Author: Jens Glüsing
Publication: Spiegel
Date: May 28, 2005
URL: http://service.spiegel.de/cache/international/spiegel/0,1518,358223,00.html
Long a bastion of Catholicism, southern
Mexico is quickly turning into a battleground for soul-savers. Islam, too,
is gaining a foothold and the indigenous Mayans are converting by the hundreds.
The Mexican government is worried about a culture clash in their own backyard.
Anastasio Gomez, a Tzotzil Mayan
from Mexico, fondly remembers his pilgrimage to Mecca. He circled around
the Kaaba, the highest sanctuary of Muslims, seven times. At Mount Arafat
he prayed to Allah and then he, together with 15 other Indians, sacrificed
a sheep before boarding the flight back to their Mexican home.

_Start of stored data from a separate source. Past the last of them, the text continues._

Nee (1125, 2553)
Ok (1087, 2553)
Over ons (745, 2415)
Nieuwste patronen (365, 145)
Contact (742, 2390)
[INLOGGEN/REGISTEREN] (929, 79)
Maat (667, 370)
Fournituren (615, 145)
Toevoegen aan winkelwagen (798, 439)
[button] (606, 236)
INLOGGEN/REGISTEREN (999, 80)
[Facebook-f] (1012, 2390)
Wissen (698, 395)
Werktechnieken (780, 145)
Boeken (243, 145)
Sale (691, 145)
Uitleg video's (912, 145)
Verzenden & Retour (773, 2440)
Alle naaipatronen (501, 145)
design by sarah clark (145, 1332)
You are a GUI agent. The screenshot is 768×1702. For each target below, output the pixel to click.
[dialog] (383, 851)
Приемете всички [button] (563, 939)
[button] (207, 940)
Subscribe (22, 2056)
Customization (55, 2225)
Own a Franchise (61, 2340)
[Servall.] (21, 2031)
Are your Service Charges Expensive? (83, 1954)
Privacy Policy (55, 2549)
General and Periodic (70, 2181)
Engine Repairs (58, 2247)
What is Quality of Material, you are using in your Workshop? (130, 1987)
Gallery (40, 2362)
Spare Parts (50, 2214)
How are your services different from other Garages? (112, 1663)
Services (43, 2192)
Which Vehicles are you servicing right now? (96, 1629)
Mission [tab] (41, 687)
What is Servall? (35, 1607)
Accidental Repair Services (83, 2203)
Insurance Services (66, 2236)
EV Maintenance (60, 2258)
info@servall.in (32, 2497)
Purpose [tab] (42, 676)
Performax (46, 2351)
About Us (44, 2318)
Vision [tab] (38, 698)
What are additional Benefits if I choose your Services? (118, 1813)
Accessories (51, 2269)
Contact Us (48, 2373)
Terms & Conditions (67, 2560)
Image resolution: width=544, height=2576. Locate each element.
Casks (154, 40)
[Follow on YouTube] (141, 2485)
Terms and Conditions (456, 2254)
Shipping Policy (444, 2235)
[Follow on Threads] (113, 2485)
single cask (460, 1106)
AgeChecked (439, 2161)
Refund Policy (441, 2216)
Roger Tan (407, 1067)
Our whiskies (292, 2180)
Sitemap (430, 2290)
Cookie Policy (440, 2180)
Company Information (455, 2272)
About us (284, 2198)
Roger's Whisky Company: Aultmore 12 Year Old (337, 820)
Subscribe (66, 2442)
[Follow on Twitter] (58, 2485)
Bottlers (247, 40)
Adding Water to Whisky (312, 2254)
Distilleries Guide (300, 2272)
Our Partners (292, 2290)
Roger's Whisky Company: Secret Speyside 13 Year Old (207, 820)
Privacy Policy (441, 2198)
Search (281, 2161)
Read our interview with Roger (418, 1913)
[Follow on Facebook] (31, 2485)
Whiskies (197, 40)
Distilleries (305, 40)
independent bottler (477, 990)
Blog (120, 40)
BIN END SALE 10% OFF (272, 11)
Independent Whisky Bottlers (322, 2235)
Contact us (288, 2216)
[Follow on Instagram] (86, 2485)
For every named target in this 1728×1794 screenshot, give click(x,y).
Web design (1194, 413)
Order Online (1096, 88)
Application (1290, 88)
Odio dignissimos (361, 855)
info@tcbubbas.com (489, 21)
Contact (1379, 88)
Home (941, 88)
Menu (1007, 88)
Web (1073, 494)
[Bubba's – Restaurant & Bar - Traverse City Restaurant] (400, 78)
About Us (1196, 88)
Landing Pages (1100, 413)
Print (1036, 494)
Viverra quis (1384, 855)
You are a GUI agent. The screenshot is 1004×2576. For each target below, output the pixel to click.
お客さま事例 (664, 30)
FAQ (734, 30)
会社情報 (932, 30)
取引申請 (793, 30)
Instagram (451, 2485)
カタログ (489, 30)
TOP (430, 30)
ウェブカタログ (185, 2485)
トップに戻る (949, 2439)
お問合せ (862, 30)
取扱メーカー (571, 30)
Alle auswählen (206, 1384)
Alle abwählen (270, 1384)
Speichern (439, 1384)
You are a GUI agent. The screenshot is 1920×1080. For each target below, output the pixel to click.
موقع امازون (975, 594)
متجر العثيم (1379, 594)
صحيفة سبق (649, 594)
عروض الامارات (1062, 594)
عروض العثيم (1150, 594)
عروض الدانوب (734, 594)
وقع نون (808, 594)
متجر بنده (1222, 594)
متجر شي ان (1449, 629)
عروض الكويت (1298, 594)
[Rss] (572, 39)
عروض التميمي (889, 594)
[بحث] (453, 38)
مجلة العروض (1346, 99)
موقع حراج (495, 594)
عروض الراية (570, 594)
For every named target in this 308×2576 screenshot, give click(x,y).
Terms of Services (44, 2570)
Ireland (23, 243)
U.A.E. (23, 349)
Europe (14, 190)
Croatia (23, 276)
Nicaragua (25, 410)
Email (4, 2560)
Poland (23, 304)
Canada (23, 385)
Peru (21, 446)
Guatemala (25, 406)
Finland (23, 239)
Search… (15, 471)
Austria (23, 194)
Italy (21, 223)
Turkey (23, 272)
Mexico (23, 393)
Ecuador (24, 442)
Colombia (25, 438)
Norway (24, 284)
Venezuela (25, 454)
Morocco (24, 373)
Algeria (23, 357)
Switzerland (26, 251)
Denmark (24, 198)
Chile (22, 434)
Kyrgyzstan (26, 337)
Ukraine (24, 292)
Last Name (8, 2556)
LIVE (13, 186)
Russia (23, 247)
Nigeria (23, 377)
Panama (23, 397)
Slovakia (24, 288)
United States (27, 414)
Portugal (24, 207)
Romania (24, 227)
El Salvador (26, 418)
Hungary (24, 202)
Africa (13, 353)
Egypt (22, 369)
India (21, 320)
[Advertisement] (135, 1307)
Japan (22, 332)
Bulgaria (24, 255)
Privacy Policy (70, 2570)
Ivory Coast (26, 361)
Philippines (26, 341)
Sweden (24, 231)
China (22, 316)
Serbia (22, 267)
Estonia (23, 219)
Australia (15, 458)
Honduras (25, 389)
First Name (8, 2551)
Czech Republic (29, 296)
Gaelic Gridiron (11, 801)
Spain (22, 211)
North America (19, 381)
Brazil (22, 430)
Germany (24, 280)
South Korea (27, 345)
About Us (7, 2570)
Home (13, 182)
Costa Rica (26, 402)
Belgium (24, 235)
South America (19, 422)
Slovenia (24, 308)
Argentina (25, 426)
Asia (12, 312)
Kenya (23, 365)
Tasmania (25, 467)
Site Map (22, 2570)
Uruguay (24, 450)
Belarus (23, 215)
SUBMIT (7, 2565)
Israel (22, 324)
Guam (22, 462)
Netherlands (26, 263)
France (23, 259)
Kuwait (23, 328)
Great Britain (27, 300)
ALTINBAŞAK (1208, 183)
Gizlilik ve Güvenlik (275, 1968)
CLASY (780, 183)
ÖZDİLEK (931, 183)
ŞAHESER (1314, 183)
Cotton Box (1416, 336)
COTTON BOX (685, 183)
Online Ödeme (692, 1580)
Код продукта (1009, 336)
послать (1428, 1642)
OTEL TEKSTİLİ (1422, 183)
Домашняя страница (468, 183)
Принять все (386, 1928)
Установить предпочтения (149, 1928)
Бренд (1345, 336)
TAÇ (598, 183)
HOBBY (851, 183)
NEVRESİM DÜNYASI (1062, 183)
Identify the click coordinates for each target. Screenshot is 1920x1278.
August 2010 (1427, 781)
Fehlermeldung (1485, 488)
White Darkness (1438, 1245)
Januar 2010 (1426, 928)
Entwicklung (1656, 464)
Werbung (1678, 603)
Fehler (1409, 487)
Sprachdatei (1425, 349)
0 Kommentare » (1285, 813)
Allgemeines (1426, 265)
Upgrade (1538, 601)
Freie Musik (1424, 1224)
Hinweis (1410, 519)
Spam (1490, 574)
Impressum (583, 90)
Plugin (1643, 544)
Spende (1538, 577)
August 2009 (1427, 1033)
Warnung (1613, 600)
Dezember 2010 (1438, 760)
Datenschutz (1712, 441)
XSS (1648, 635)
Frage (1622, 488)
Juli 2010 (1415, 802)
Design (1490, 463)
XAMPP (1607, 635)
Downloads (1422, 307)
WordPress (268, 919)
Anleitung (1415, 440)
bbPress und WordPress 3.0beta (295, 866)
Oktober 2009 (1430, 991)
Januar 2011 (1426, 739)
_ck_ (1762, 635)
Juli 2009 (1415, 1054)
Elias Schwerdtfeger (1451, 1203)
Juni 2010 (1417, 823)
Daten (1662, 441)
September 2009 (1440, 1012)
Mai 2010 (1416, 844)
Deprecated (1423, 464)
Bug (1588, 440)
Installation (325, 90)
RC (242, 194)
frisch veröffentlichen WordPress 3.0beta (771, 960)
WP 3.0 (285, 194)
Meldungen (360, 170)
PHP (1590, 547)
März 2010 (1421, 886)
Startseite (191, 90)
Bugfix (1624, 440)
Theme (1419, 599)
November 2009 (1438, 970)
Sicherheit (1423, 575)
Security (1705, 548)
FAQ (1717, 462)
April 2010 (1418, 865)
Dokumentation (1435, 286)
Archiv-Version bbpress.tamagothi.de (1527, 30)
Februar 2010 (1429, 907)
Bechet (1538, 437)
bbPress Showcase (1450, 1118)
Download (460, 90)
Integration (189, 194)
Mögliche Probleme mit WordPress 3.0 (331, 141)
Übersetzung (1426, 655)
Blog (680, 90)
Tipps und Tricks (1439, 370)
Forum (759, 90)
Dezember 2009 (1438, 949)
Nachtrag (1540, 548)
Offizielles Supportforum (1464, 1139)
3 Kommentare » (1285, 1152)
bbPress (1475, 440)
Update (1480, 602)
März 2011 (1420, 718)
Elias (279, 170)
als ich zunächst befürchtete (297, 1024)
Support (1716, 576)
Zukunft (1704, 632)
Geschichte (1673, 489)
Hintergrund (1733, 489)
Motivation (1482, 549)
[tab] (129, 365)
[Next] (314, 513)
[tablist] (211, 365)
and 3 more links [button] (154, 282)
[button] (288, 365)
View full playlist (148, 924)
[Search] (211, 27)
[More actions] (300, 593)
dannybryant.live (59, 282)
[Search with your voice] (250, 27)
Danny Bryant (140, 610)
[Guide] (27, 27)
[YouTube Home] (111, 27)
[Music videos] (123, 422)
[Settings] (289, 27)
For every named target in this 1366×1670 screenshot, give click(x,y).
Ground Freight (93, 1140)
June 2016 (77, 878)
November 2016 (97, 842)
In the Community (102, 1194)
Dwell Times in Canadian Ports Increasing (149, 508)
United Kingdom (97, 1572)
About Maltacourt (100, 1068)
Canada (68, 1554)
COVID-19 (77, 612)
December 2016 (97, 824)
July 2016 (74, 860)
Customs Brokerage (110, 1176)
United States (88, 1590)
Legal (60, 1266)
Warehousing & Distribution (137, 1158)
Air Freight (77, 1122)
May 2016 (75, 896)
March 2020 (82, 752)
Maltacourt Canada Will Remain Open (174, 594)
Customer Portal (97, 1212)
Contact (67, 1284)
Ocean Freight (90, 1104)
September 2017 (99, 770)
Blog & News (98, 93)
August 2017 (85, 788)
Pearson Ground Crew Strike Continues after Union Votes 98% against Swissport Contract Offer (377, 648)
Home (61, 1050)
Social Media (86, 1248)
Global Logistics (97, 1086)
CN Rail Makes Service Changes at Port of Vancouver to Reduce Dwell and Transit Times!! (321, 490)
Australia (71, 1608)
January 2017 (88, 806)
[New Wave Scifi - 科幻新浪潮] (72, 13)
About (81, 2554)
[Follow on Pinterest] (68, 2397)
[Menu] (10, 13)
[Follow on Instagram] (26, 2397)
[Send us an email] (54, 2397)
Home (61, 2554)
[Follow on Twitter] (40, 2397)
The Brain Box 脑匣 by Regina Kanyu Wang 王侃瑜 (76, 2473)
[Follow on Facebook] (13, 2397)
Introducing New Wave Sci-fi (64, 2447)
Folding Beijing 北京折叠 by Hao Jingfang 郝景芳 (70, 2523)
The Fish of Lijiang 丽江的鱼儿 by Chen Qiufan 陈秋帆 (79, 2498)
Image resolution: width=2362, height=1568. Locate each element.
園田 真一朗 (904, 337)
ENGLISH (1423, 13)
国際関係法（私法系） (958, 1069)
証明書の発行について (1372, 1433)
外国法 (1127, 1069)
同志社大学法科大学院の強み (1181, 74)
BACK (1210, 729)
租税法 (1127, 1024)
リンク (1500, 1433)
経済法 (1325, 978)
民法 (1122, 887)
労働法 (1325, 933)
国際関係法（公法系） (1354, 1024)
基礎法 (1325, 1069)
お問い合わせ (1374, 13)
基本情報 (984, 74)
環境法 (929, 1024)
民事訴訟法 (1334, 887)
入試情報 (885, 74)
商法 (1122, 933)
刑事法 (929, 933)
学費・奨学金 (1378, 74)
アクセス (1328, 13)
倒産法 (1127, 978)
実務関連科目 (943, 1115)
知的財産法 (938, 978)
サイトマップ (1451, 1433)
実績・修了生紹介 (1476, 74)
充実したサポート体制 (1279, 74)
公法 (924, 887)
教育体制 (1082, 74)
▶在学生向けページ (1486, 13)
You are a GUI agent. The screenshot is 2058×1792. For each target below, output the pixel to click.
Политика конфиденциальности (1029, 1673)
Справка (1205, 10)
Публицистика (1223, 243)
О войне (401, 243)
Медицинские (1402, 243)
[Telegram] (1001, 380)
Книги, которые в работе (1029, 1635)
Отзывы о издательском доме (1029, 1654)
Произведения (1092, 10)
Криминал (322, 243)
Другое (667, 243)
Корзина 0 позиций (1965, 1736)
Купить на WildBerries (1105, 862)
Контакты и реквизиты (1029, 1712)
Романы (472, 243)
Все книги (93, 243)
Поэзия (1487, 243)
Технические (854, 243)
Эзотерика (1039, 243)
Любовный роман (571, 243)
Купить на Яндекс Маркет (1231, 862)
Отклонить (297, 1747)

"In Islam, race plays no role,"
the young man says joyously. His enthusiasm is understandable. After all,
in his home state of Chiapas, Mexico's poorest, the indigenous people are
viewed as second class humans, and whites and Mestizos treat the Indian
majority as if they weren't there. In the southern Mexican provincial metropolis
San Cristóbal de las Casas, the descendants of the Maya even have
to move onto the street if a white person approaches them on the sidewalk.
Gomez, 23, converted to Islam eight
years ago; ever since then, he has called himself Ibrahim. On his first
pilgrimage seven years ago, the Indian was still something of an anomaly.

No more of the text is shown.